(Beginning of PROVIDED RECORDS)

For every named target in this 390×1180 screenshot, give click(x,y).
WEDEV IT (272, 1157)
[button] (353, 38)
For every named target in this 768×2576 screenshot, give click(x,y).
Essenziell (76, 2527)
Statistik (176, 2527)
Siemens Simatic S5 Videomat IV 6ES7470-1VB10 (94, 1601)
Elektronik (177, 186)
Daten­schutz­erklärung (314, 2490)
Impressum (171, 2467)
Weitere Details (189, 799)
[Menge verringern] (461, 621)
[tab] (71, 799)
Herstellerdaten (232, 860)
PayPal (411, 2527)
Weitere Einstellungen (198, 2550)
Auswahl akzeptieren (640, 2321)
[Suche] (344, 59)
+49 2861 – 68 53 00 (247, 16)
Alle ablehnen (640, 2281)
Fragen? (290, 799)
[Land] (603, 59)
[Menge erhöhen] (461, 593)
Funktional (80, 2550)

(End of PROVIDED RECORDS)

▶ **YOUR TASK**:
Filter the entries and copy each line with "every".

▶ **ANSWER TO THIS TASK**:
For every named target in this 390×1180 screenshot, give click(x,y).
For every named target in this 768×2576 screenshot, give click(x,y).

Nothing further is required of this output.